'Grown Temple Pilot'
Scott Weiland has seen the dark side.
He's lived it. His collapse under the weights of drugs and general decadence
landed him in prison last year. Now reunited with Stone Temple Pilots and in
love with model Mary Forsberg, Weiland remains the last rock star standing.
Scott Weiland was a beaten man. Last September, the Stone Temple Pilots singer
sat in a Los Angeles courtroom with his head bowed, fighting back tears. His
long saga of multiple drug busts, divorce, missed concert appearances, arrest
warrants, and judicial patience had come to a close. Weiland was going to
prison.
It was a dramatic change for a man who just months earlier was still parading around like the last rock star standing. While Weiland was promoting his first solo album, his appearance grew increasingly edgy, his body and once boyish face painfully thin, making him look like one more poster child for heroin chic. And no amount of cool threads and feather boas could hide it. Now, his third drug bust had him sitting in this courtroom, once again sending a scheduled STP tour into chaos.
Early this year, Weiland was quietly released from prison. And by April, STP had roared back with a series of well-received performances led by a clean and sober Weiland. With his planned marriage to model Mary Forsberg, and with the impending arrival of a baby later this year, the man is here to tell you that the ballad of Scott Weiland and Stone Temple Pilots is far from over.
Do you have any vices left?
Tobacco, and lots of coffee and sex. Makes for an exciting relationship with my
fiancee.
Were you nervous the first time you back with the band?
I wouldn't say nervous [pauses]. Okay, maybe we were a little nervous [laughs].
It was the first show and we knew there would be a lot of scrutiny. But we know
when we're firing on all cylinders; we just sort of take a deep breath and go
out and have fun. It feels like a celebration.
Is it tougher to stay straight on the
road or at home?
It's kind of like this: If an addict wants to get loaded, an addict's going to
get loaded, no matter where, no matter what. There's always dope and there's
always booze. In the past, I've tended to get into more trouble when we had long
periods off. I would hang around with people who probably were not the best
people to hang around with. But they're not the reason why I did drugs-I did
more drugs than just about anybody that I came into contact with.
How do you avoid falling into old habits?
Vigilance is very important. I have kind of gotten into a routine. When I'm at
home, I wake up and I have my two or three cups of coffee and three cigarettes.
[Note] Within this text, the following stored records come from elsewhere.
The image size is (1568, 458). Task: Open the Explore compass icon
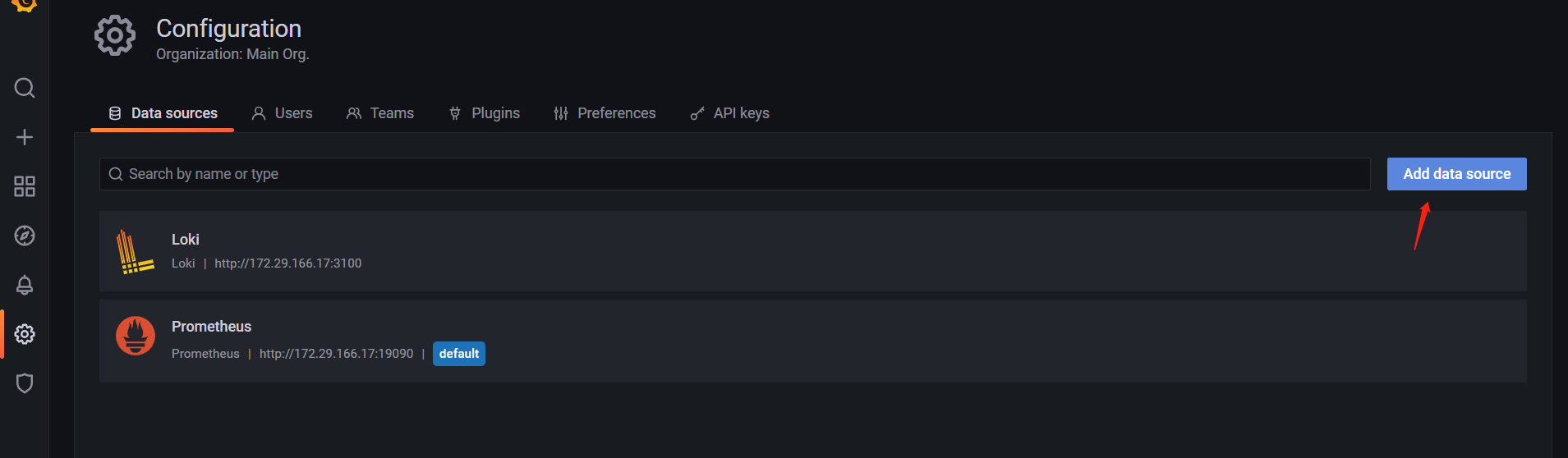coord(25,236)
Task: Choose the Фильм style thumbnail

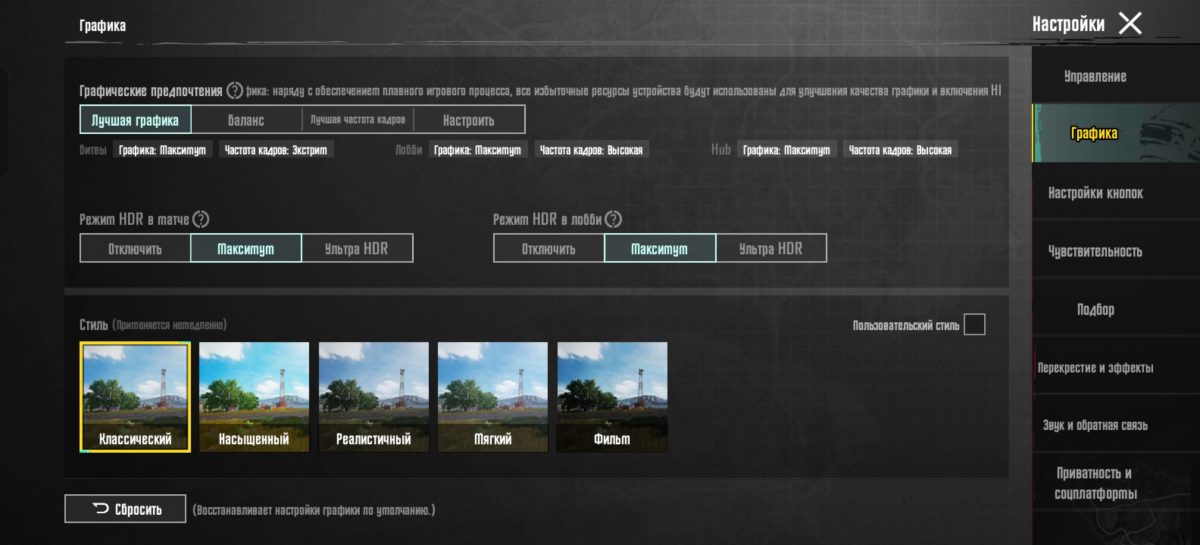Action: click(611, 397)
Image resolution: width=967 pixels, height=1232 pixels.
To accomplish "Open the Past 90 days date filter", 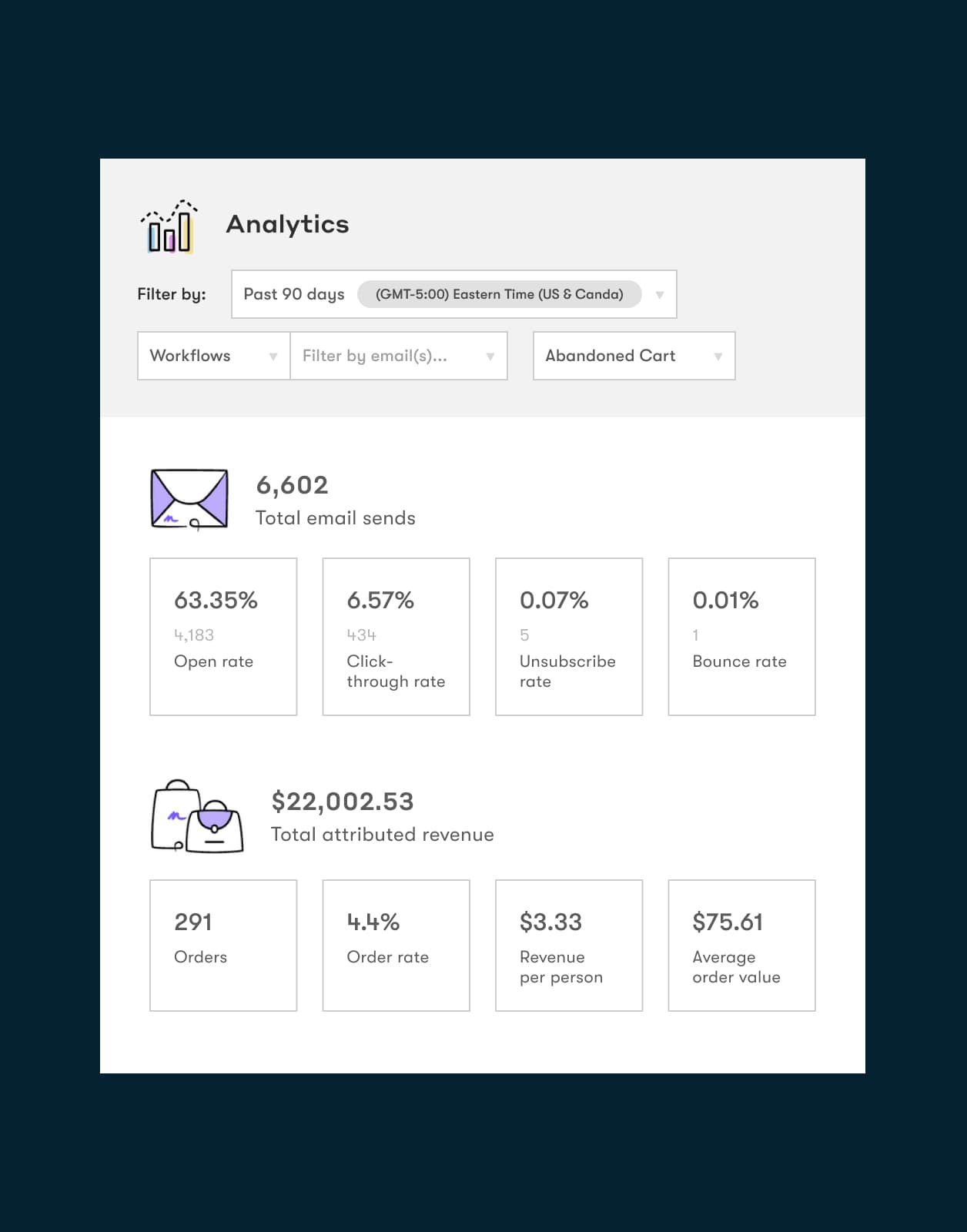I will (294, 294).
I sometimes have sex in the morning, sometimes in the afternoon, at least once a
day. I actually feel like I'm going through a second sort of puberty, because my
hormones are reactivated beyond comparison-heroin tends to dampen your sexual
appetite. I go to the gym. I usually run between five and 10 miles a day. Then
some yoga. Then I do whatever's in front of me.
It's quite a change from just a few months ago.
The letters from my fans, my family and Mary just really kept me going through
times when I tended to get down and start to lose hope. Especially from Mary.
She was such a tower of strength. She was there every weekend, twice a weekend
to visit me, and was never late. Our love for each other really blossomed in a
way that's really hard to describe, even though we were separated and the only
time I saw her was behind glass. I fell so deeply in love with her through this
experience, and I know beyond a shadow of a doubt that she's the woman I will
spend eternity with.
Do you think all this would have
happened if you hadn't been sent to jail?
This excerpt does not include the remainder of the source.